Seien wir doch mal ehrlich, die deutschsprachige Bloglandschaft steckt seit einiger Zeit in einer Depression. Im besten Falle wird zwar beobachtet, was die Nachbarn so machen, aber ein wirkliches miteinander findet meist nur in Ausnahmefällen statt. Die gute alte Blogroll ist aus den meisten Layouts verschwunden oder leidet an Altersschwäche. Wir kochen vor allem unser eigenes Süppchen.

(Kai, Ein ♥ für Blogs)

Depression?

Die Diagnostizierung der Depression kann ich zwar nicht nachvollziehen, Blogs werden einfach erwachsen und ihre Vorteile, bzw. ihr Wert überzeugt immer mehr Leute. Vereinzelt scheinen sich manche Alt-Blogger in Twitter zu flüchten, dabei gibt es dafür keinen Grund. Trotz der Professionalisierung von Blogs und deren Abarten (Blogs ohne Kommentare oder Trackbacks sind keine Blogs) gibt es nach wie vor echte Sahnestücke im Netz und die Blogger arbeiten auch fleissig am Inhalt. Durch die Masse wird es einfach nur immer schwerer, per Zufall über gute Blogs zu stolpern.

Ein ♥ für Blogs

Genau da schliesst Kais Aktion an:

Am kommenden Dienstag, den 21.04, veröffentlichen alle, die darauf Lust haben, einen Beitrag mit dem Titel “Ein ♥ für Blogs” in dem sie ihre lesenswerten deutschsprachige Blogs vorstellen – das darf dann auch mal über den eigenen Blogtellerrand hinausgehen.

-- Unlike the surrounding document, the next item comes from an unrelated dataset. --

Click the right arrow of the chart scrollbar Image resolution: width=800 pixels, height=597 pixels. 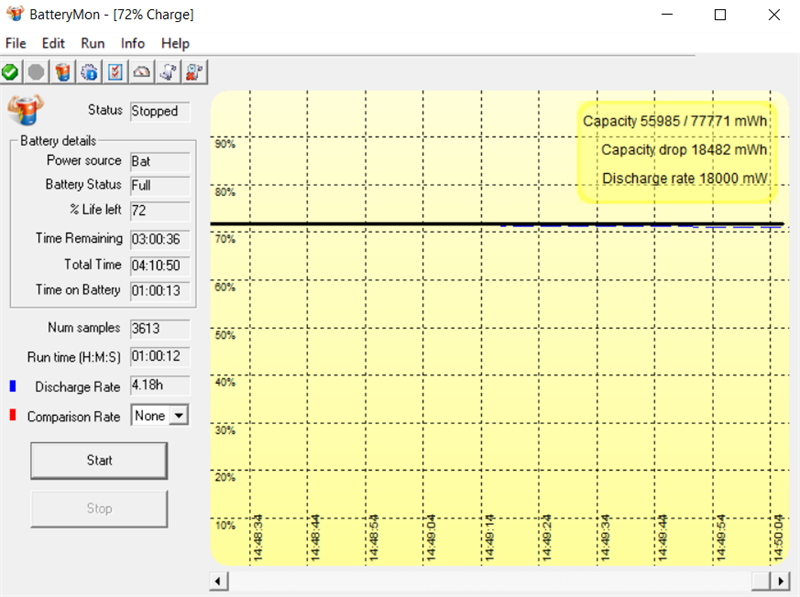click(x=781, y=580)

Das passt, da mach’ ich mit :) Hier also ein kurzes Plädoyer und eine Liste meiner Geheimtipps.

Plädoyer für die Blogroll

Über die Wichtigkeit der Blogroll habe ich ja bereits geschrieben. Kinder, seid so freundlich und verlinkt das, was ihr lest. So freut sich euer Besucher bei den seltenen Surf & Explore-Sessions über interessante Blogs.

Grillmaster 2000

Der Grillmaster schreibt selten, aber unregelmäßig. Und jeder seiner Beiträge ist ein Angriff auf meine Lachmuskeln. Mein absolutes Unwort: “Fremdschämen”. Aber manchmal tut man das bei den Artikeln des Grillmasters.

Peter Kröner

Peters Blog haben wahrscheinlich so einige im Feedreader. Peter hat eine sehr angenehme Frequenz und seine Beiträge wirken immer gut vorbereitet und sehr informativ.

Managing Tech

Jan Miczaika ist Gründer und Geschäftsführer von Hitflip. Er schreibt über den alltäglichen Wahnsinn in der IT mit verteilten Infrastrukturen, Strategien in der Entwicklung und andere Insights. Sehr lesenswert.

Stil mit {stil}

Ulrike Häßler schreibt über CSS, HTML und Webstandards. Fein zu lesen. Übersichtliche Frequenz.

PHP Hacker

Der etwas martialische Titel führt in die Irre: Cem schreibt eigentlich eine Menge über PHP und Entwicklung und holt dabei auch gerne mal aus, um Zusammenhänge zu erklären. Das empfinde ich persönlich immer als Mehrwert in einem Blog. Manchmal finde ich, wäre ein Code-Beispiel bei seinen Postings angebracht.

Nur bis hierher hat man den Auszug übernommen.